Consensus Definition of Fever
Fever is defined as a rectal temperature greater than 38°C (>100.4°F) according to current medical guidelines. 1
Temperature Measurement Methods
The method of temperature measurement significantly impacts the accuracy of fever detection:
Preferred Methods (in order of reliability)
Core temperature measurements:
- Pulmonary artery catheter thermistors
- Bladder catheter thermistors
- Esophageal balloon thermistors 1
When core measurement devices are not available:
- Rectal temperature (traditional standard)
- Oral temperature (for alert patients) 1
Less reliable methods (avoid when possible):
- Axillary temperatures
- Tympanic membrane temperatures
- Temporal artery thermometers
- Chemical dot thermometers 1
Age-Specific Considerations
Different guidelines provide slightly different thresholds for fever depending on patient population:
- Children under 3 years: Rectal temperature >38°C (>100.4°F) 1
- General hospital-acquired infection: Temperature >38°C (>100.4°F) 1
- ICU patients: Single temperature measurement ≥38.3°C (≥101°F) 1
- Elderly in long-term care:
- Single oral temperature >37.8°C (>100°F)
- Repeated oral temperatures >37.2°C (>99°F)
- Repeated rectal temperatures >37.5°C (>99.5°F)
- Increase from baseline >1.1°C (>2°F) 1
- Neutropenic patients:
- Single oral temperature ≥38.3°C (≥101°F) or
- Temperature ≥38.0°C (≥100.4°F) sustained over at least 1 hour 1
Clinical Implications
Important Considerations
- Normal body temperature varies by 0.5-1.0°C according to circadian rhythm and menstrual cycle 1
- Fever is a normal physiologic response that may help fight infections 1
- Not all infected patients present with fever - some may be euthermic or hypothermic, especially:
- Elderly patients
- Patients with open wounds or burns
- Patients on anti-inflammatory medications
- Patients with certain chronic conditions 1
Special Populations
- Neurological injury: Fever (>37.5°C) should be promptly detected and treated with controlled normothermia (36.0-37.5°C) due to risk of secondary brain injury 1
- Traumatic brain injury: Uncontrolled fever can precipitate secondary brain injury and should be managed aggressively 1
Common Pitfalls to Avoid
Inconsistent temperature measurement methods: Using different methods for the same patient can lead to inconsistent readings and improper fever management.
Overreliance on less accurate methods: Axillary and tympanic measurements can be significantly less accurate than rectal or core temperature measurements.
Failure to recognize fever in high-risk populations: Some patients may have serious infections without fever, especially elderly or immunocompromised individuals.
Lack of standardized definition: The term "fever" is often used without specifying the temperature threshold or measurement method, making it clinically meaningless 2.
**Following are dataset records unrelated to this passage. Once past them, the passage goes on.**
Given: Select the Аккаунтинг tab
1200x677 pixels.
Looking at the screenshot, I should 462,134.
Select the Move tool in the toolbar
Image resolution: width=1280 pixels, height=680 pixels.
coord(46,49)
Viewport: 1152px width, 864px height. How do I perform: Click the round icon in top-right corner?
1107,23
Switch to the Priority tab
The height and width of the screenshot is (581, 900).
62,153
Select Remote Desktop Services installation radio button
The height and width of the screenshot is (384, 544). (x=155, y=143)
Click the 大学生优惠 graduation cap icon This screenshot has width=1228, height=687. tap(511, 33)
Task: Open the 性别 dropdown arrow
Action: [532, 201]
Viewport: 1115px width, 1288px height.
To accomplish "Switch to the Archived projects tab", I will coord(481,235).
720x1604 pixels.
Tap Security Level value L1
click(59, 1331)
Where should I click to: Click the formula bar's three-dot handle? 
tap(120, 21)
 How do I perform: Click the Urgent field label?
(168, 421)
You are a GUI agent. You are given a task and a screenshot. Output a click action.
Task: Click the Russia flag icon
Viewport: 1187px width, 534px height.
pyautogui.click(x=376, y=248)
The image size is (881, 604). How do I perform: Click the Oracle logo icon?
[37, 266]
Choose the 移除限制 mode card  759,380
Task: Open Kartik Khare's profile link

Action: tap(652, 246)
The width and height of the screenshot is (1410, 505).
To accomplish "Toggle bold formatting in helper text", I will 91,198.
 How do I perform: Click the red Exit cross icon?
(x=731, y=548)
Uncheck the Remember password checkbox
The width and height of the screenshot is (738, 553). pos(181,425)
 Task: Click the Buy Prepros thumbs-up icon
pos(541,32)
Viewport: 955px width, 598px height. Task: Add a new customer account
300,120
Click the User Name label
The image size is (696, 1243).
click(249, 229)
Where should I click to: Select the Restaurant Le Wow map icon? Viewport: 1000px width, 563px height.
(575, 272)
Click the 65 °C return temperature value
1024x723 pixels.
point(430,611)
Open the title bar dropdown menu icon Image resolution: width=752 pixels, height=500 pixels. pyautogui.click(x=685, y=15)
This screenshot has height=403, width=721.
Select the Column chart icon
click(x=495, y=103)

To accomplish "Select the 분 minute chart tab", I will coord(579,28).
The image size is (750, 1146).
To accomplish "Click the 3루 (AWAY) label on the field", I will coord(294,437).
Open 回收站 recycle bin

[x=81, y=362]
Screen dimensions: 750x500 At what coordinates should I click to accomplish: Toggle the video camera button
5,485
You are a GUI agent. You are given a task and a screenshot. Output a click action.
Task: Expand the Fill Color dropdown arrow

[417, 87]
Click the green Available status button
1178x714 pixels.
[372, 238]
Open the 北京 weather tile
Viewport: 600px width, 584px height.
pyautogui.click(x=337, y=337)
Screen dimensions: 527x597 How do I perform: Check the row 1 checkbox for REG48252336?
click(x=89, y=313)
Aggressive antipyretic treatment without indication: Fever is a normal adaptive response to infection, and routine suppression with antipyretics may not always be beneficial 3.
The consensus definition of fever as a rectal temperature >38°C (>100.4°F) provides a standardized threshold for clinical practice, though specific populations may require different thresholds based on their unique characteristics and risk factors.